In 2023, Alexander became one of the doctors who signed an open letter to the Russian authorities demanding that Navalny receive proper medical care in the penal colony, where his condition was constantly deteriorating. After Navalny's death in February 2024, the doctor sharply criticized the official version of the death, "a detached thrombus," and questioned the official conclusion regarding the politician's death. But all these actions did not convince the Latvian authorities of his reliability.

Now Alexander is making a third, and he says likely final attempt to find work at a hospital in Latvia, not in the capital, but in the west of the country – in Liepaja. He is waiting for a new decision from the State Security Service and says that if he receives another refusal from Latvia, he will go to work in Switzerland: he is already starting to learn German.

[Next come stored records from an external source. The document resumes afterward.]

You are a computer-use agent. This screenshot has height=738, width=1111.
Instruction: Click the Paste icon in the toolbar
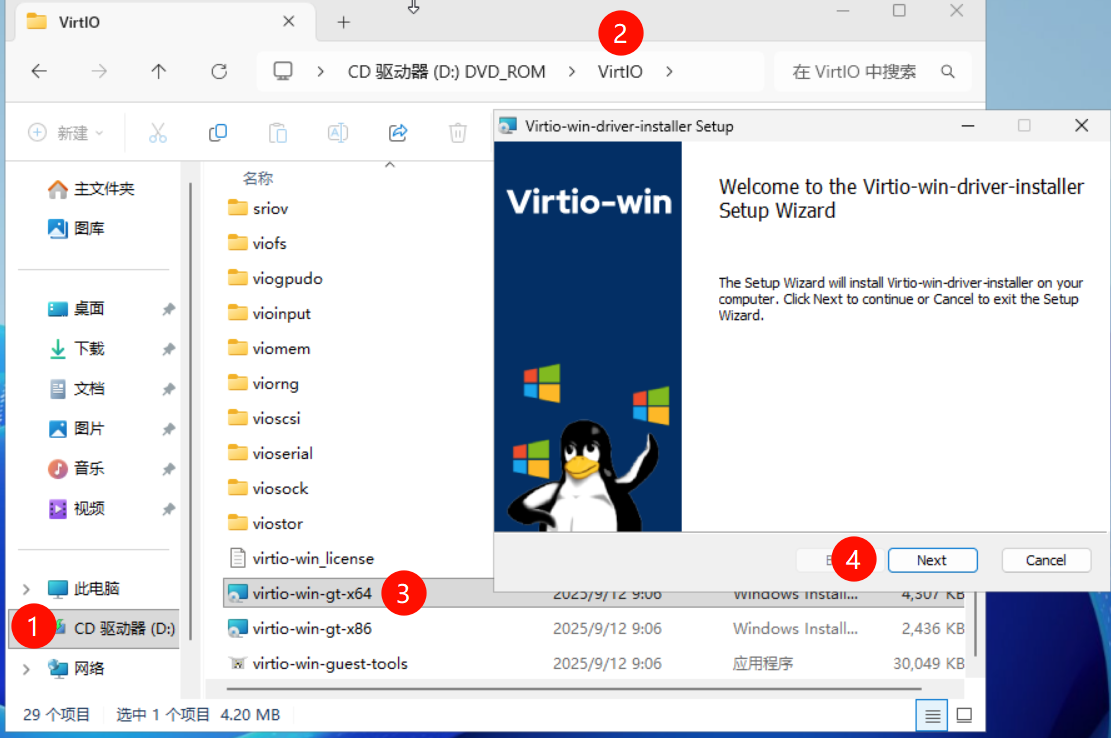click(x=277, y=132)
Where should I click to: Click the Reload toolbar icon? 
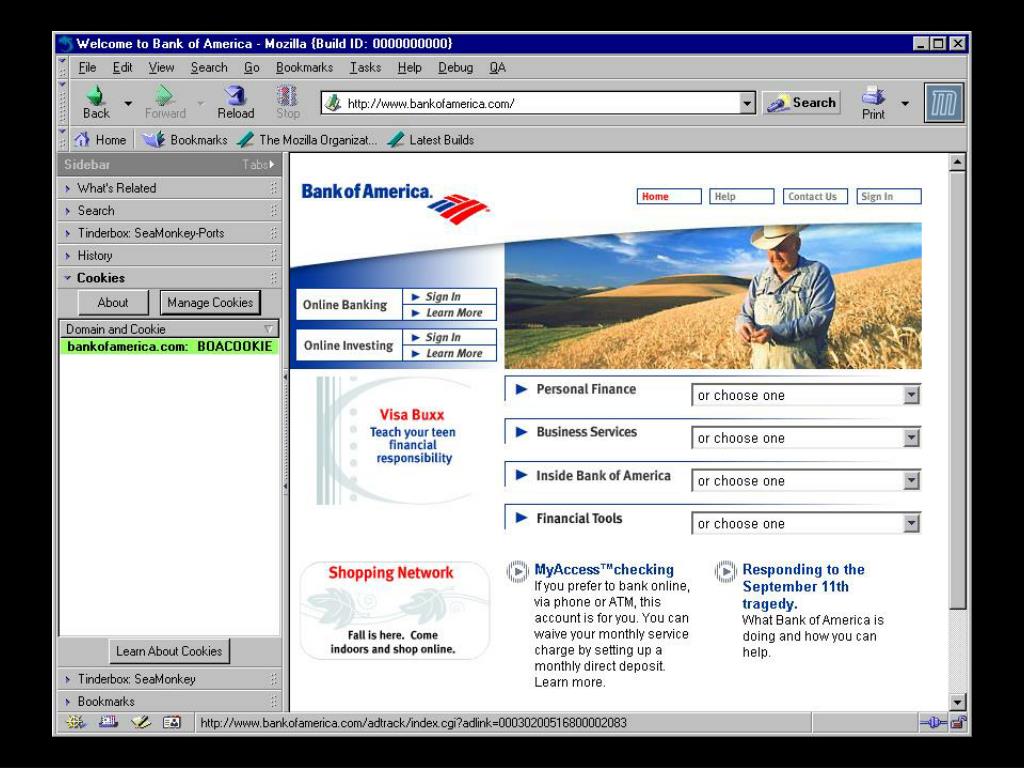tap(236, 97)
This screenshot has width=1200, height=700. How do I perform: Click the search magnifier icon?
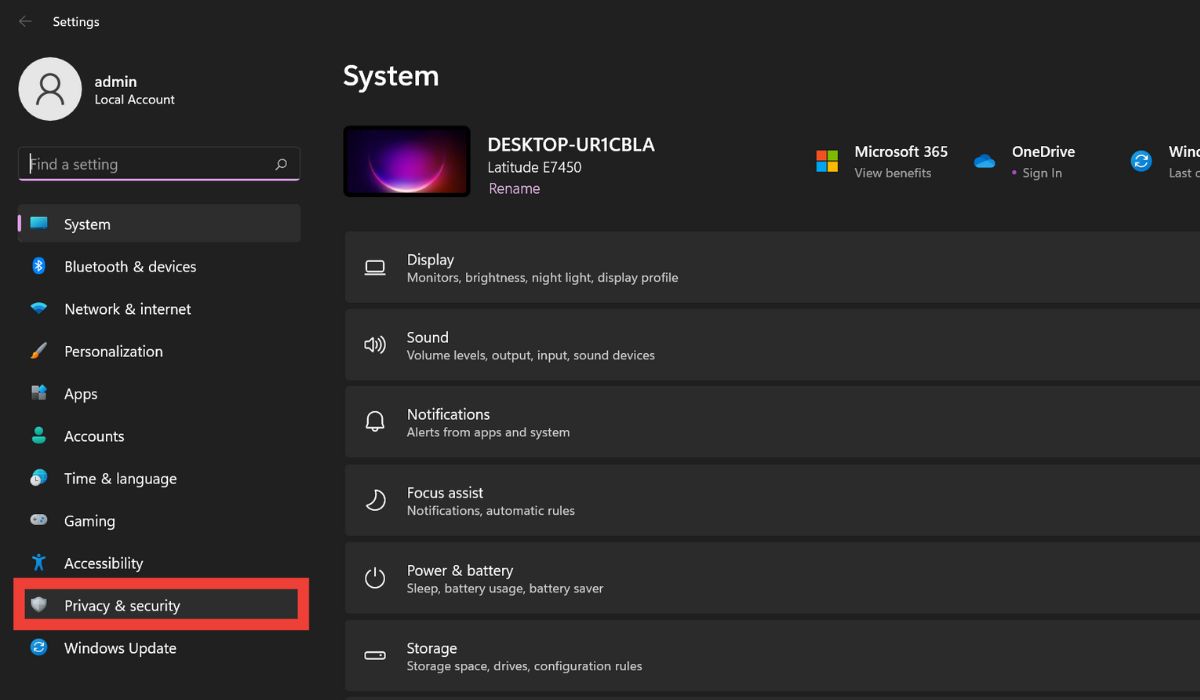pyautogui.click(x=281, y=164)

"I think this is a very strange initiative," he criticizes the law adopted in Latvia regarding holders of Russian and Belarusian passports. "No one benefits from it, and it harms medical workers, including those who have worked in the country for many years. They seemed to pose no threat, but now for some reason they have begun to pose a threat. And the law also affects those Russians who moved to Latvia because of the war: as far as I know, not many of us moved, only four doctors started going through this process (of obtaining a license) after the war began, and I believe, if I'm not mistaken, I'm the only one who has already received a license."

"We were told that if we comply with the requirements of the law, we will be able to work. But then, in fact, a profession ban is imposed on us," the doctor emphasizes. "Because in my case, it is a complete ban on the profession, considering that resuscitation is only available in state clinics. Yes, there are doctors of certain specialties who can go work in a private clinic, but there are simply no resuscitation departments in private clinics."

"So yes, in my case, it is a direct ban on the profession. And this is not the best practice that Latvia adopted from the Soviet Union after liberation from occupation," he notes.